Liang Wu
SEAP Postdoctoral Associate
Dr. Liang Wu is a Postdoctoral Associate of Environmental Humanities in the Southeast Asia Program (SEAP) as part of the Mario Einaudi Center for International Studies at Cornell University. He is also affiliated with the Department of Science & Technology Studies and the interdepartmental consortium Cornell Oceans. Dr. Wu received his Ph.D. in Anthropology from the Graduate Center, City University of New York. He is a former Visiting Assistant Professor at Bates College and a Science Communication and Marine Policy Knauss Fellow at the U.S. federal agency National Oceanic and Atmospheric Administration (NOAA), having sailed on the NOAA Ship Okeanos Explorer for a deep-sea expedition.
Dr. Wu’s interdisciplinary maritime research and teaching bridges social oceanography and blue humanities, political ecology and economy, and critical mobility, technology, labor, policy, globalization, and Anthropocene studies. He seeks to understand the complex relationship between humanity and the oceans, and examine the intersection of the transregional economy, society, and environment of the sea and beyond, especially in this age of the Great Acceleration and the Blue Acceleration. Dr. Wu’s scholarship has been widely recognized and supported by the National Science Foundation, Social Science Research Council, Wenner-Gren Foundation, Center for Engaged Scholarship, and Ralph Bunche Institute for International Studies among other funding agencies.
Since 2006, through multisited ethnographic fieldwork at ports, onboard, overseas, and online, Dr. Wu has been studying the lifeworlds and lifeways of seafarers – maritime workers delivering 90% of international trade who largely come from the Global South regions of Asian countries, including the Philippines, China, India, Indonesia, etc. His work specifically delves into the techno-economic, infrastructural, legal, geographical, social, and environmental conditions and consequences of container shipping in the postwar era, thereby unraveling the structural and systematic workings of the global material economy on which contemporary societies depend.
Dr.
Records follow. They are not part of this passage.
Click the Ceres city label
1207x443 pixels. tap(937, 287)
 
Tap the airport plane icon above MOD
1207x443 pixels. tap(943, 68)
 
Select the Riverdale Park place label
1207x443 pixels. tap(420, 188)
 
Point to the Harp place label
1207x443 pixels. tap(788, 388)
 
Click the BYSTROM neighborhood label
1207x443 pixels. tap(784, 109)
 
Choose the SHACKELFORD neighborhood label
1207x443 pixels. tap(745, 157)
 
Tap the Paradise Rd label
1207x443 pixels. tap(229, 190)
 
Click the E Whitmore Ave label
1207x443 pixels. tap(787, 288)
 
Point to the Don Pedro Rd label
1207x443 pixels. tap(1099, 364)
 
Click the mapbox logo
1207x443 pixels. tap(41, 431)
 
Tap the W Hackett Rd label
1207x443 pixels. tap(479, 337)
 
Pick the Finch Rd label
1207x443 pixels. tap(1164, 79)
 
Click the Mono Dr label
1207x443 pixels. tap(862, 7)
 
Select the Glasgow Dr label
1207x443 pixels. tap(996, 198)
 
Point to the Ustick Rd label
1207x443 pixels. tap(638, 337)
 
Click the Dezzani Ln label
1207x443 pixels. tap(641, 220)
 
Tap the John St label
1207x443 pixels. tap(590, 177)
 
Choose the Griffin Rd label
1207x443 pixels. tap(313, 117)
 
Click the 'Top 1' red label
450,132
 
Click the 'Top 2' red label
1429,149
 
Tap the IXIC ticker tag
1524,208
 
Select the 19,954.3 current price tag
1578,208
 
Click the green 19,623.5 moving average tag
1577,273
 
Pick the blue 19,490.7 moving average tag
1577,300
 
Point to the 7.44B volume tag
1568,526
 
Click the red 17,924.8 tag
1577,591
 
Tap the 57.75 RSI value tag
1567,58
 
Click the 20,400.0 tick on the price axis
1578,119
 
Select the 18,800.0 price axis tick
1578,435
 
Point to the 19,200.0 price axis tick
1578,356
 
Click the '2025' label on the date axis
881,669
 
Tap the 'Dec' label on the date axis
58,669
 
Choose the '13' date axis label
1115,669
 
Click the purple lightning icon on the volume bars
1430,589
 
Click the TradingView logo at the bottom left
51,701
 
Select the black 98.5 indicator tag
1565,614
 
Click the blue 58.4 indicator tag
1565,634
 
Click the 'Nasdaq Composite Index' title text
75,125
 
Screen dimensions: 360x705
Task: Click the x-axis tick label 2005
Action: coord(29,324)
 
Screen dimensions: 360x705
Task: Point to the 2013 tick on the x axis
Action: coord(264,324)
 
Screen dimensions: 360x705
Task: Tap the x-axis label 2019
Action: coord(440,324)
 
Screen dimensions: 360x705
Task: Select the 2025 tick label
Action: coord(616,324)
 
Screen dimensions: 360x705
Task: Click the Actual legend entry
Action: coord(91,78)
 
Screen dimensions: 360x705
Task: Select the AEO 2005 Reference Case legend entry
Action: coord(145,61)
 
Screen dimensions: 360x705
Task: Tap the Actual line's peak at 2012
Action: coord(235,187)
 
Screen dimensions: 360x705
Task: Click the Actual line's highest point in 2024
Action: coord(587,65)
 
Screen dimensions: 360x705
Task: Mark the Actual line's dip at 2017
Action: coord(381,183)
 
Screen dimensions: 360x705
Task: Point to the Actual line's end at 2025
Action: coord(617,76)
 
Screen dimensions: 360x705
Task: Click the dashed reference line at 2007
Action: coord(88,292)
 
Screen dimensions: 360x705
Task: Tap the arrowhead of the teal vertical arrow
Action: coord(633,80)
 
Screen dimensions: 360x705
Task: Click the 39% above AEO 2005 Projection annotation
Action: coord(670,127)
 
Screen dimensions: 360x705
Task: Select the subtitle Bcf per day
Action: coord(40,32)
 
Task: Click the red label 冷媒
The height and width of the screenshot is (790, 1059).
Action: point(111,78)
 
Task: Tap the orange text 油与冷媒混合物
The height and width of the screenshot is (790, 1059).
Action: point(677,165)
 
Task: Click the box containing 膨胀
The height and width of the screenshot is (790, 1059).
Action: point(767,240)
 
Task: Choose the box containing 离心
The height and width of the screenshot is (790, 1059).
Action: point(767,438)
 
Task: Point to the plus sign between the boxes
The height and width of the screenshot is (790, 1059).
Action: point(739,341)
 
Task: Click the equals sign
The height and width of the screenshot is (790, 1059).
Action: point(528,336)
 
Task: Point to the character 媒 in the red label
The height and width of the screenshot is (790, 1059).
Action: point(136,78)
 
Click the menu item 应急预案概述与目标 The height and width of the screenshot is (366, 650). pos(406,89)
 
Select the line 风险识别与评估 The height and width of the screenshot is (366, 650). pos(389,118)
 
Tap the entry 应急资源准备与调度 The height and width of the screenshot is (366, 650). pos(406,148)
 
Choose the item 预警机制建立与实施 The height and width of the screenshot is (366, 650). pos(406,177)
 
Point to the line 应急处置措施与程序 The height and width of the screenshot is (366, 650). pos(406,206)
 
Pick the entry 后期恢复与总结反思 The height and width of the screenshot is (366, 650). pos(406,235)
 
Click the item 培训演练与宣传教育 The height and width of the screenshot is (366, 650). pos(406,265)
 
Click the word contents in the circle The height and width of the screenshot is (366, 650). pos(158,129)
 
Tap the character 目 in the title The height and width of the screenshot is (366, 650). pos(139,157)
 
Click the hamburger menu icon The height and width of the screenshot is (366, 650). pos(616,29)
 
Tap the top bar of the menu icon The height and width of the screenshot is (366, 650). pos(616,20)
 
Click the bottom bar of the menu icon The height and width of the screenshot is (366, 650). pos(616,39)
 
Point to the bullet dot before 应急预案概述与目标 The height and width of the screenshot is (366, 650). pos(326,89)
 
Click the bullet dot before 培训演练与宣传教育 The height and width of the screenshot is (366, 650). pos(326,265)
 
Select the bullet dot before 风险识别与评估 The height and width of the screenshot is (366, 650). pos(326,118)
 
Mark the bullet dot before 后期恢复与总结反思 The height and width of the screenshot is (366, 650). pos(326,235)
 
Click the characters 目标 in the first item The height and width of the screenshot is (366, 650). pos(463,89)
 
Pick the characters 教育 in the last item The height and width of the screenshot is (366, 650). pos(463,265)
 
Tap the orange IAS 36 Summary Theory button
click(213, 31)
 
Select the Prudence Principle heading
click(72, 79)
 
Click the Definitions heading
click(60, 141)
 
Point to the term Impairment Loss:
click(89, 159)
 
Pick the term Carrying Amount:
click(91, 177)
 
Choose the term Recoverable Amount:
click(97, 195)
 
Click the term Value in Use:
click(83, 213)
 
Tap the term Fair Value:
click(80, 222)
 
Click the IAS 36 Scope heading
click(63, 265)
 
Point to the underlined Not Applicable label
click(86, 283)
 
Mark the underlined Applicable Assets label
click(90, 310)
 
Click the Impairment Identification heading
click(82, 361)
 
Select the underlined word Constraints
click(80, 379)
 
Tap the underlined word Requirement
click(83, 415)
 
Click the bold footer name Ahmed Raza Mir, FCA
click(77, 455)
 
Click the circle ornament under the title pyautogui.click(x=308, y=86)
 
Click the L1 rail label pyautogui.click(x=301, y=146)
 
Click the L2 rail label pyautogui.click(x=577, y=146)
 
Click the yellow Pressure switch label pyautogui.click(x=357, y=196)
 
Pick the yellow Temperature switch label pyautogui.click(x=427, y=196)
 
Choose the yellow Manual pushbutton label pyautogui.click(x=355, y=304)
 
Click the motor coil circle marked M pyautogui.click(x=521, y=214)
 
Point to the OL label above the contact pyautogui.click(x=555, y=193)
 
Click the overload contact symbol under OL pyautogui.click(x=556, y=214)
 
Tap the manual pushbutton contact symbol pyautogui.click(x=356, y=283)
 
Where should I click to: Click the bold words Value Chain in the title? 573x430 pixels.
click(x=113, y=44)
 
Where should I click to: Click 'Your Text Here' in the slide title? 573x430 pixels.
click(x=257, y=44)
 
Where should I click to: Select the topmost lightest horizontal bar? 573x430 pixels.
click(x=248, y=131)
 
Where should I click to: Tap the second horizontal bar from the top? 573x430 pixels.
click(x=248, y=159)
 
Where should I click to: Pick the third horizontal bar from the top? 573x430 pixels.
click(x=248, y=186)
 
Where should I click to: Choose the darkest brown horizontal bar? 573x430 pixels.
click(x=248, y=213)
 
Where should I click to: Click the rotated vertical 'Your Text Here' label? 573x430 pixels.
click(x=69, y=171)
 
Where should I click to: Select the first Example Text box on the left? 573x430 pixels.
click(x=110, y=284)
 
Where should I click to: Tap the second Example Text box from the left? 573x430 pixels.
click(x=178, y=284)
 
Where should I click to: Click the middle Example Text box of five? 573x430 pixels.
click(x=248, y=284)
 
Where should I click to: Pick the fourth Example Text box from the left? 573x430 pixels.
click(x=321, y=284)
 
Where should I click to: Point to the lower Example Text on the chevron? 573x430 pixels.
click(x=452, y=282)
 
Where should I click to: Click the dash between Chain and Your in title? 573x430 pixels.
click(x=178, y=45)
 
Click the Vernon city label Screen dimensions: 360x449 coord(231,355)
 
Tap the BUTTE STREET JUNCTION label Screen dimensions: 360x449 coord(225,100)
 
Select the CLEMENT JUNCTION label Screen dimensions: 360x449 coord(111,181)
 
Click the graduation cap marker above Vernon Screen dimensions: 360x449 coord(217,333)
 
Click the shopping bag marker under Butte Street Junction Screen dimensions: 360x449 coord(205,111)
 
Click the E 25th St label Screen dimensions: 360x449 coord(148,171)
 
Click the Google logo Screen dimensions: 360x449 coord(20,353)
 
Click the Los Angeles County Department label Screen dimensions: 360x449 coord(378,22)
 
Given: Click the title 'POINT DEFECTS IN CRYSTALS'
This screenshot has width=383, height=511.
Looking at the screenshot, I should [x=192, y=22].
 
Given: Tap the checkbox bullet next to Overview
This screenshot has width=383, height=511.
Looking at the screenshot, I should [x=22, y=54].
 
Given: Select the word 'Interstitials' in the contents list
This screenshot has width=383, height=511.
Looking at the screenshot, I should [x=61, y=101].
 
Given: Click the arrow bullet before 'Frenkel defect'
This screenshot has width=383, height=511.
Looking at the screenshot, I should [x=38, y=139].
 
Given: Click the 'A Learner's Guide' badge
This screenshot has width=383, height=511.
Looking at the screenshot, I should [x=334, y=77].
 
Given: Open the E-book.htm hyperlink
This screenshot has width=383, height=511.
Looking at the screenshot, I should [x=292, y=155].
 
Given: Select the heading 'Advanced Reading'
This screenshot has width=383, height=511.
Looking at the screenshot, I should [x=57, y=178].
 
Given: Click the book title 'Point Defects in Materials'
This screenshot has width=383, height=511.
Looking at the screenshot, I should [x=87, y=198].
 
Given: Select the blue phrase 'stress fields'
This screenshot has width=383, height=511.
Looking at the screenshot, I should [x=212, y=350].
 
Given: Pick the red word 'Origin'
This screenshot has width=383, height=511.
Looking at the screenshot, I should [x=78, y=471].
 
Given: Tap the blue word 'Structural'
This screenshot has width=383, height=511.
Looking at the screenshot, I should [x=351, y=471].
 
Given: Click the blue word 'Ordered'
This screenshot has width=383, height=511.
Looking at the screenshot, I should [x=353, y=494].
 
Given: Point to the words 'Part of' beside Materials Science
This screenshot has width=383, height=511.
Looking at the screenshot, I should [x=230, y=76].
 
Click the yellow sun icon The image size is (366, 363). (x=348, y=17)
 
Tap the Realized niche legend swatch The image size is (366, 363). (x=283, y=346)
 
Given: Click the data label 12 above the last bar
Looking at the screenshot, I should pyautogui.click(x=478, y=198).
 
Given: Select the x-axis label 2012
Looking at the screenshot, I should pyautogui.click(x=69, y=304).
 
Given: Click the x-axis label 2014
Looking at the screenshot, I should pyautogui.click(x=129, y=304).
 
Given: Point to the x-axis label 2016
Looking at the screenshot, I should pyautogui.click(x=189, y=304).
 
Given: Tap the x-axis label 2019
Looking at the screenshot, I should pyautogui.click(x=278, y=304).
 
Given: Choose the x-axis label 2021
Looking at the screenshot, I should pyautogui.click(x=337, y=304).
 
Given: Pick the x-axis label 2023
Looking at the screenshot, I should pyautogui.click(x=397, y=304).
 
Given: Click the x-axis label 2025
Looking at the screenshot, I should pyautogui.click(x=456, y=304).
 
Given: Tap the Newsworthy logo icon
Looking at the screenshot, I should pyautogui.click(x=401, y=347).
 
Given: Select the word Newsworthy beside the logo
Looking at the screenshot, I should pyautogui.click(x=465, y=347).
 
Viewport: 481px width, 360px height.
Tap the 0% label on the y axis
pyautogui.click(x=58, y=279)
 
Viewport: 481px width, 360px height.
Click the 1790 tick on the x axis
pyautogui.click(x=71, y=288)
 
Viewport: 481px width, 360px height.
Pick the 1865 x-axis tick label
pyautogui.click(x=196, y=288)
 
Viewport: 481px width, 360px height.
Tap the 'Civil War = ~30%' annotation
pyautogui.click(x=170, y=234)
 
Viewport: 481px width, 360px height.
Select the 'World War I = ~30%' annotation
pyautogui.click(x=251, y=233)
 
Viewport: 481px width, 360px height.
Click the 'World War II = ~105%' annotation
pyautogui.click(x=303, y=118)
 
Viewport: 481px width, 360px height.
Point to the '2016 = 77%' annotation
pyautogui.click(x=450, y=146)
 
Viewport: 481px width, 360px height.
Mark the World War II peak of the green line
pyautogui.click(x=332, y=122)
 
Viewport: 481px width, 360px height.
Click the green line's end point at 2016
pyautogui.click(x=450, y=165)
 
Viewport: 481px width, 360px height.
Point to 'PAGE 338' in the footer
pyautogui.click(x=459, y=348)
Wu’s postdoctoral research examines shipping decarbonization that involves the developments of alternative fuels, digital technologies, and green corridors at sea as part of the “4th Propulsion Revolution.” He is looking at the socio-environmental politics and dynamics of such endeavors on the ground and the deck, and above and below water, bringing together natural and social sciences, and academia, industry, policy, and society. Specifically, Dr. Wu argues that Global-South seafarers are increasingly tasked with performing industrial and planetary sustainability as hands-on environmental technicians through their changing everyday, embodied seamanship and seakeeping across and beyond jurisdictions and the Anthropocene Ocean.
Dr. Wu is teaching at Cornell a course on ocean technopolitics and global futures about a variety of contemporary and emergent sea-based sociotechnical systems such as industrial fishing, offshore energy, marine biotechnology, deep-sea mining, and geoengineering; he is joining and leading interdisciplinary seminars, and giving lectures at and outside Cornell while working on his publications, including his book project The New Leviathan which argues that the postwar shipping industry has constituted a planetary regime in which the imperative of cargo mobility authorizes technocratic power over human and nonhuman lives and the environment. His work tackles the sea and “power” – in its various senses from propulsion to organization, governance, and resilience.